The proper transfer of genetic information from DNA to RNA to protein is essential for cell-fate control, development, and health. Methylation of DNA, RNAs, histones, and non-histone proteins is a reversible post-synthesis modification that finetunes gene expression and function in diverse physiological processes. Aberrant methylation caused by genetic mutations or environmental stimuli promotes various diseases and accelerates aging, necessitating the development of therapies to correct the disease-driver methylation imbalance. In this Review, we summarize the operating system of methylation across the central dogma, which includes writers, erasers, readers, and reader-independent outputs. We then discuss how dysregulation of the system contributes to neurological disorders, cancer, and aging. Current small-molecule compounds that target the modifiers show modest success in certain cancers. The methylome-wide action and lack of specificity lead to undesirable biological effects and cytotoxicity, limiting their therapeutic application, especially for diseases with a monogenic cause or different directions of methylation changes.

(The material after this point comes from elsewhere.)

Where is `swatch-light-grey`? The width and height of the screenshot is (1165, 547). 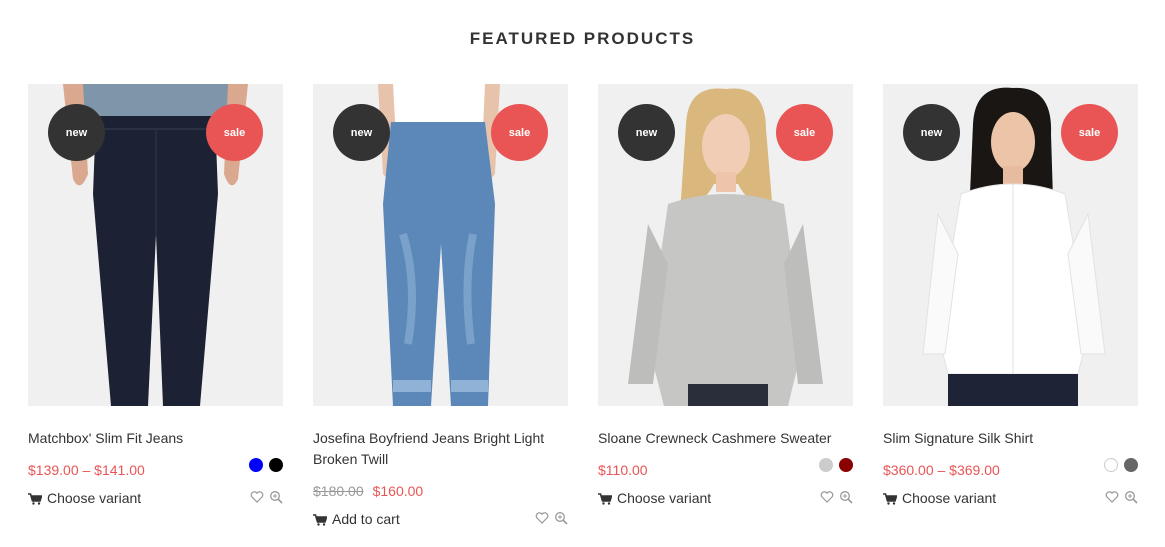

Emerging tools capable of site-specific methylation manipulation hold great promise to solve this dilemma. With the refinement of delivery vehicles, these new tools are well positioned to advance the basic research and clinical translation of the methylation field.

遗传信息从 DNA 到 RNA 再到蛋白质的正确转移对于细胞命运控制、发育和健康至关重要。DNA、RNA、组蛋白和非组蛋白的甲基化是一种可逆的合成后修饰，可在多种生理过程中微调基因表达和功能。由基因突变或环境刺激引起的异常甲基化会促进各种疾病并加速衰老，因此需要开发疗法来纠正疾病驱动的甲基化失衡。在这篇综述中，我们总结了跨越中心法则的甲基化操作系统，其中包括写入器、擦除器、读取器和独立于读取器的输出。然后我们讨论该系统的失调如何导致神经系统疾病、癌症和衰老。目前针对修饰剂的小分子化合物在某些癌症中显示出一定的成功。甲基化范围内的作用和缺乏特异性导致不良的生物效应和细胞毒性，限制了它们的治疗应用，特别是对于具有单基因原因或不同方向甲基化变化的疾病。能够进行位点特异性甲基化操作的新兴工具有望解决这一困境。随着运载工具的完善，这些新工具完全有能力推进甲基化领域的基础研究和临床转化。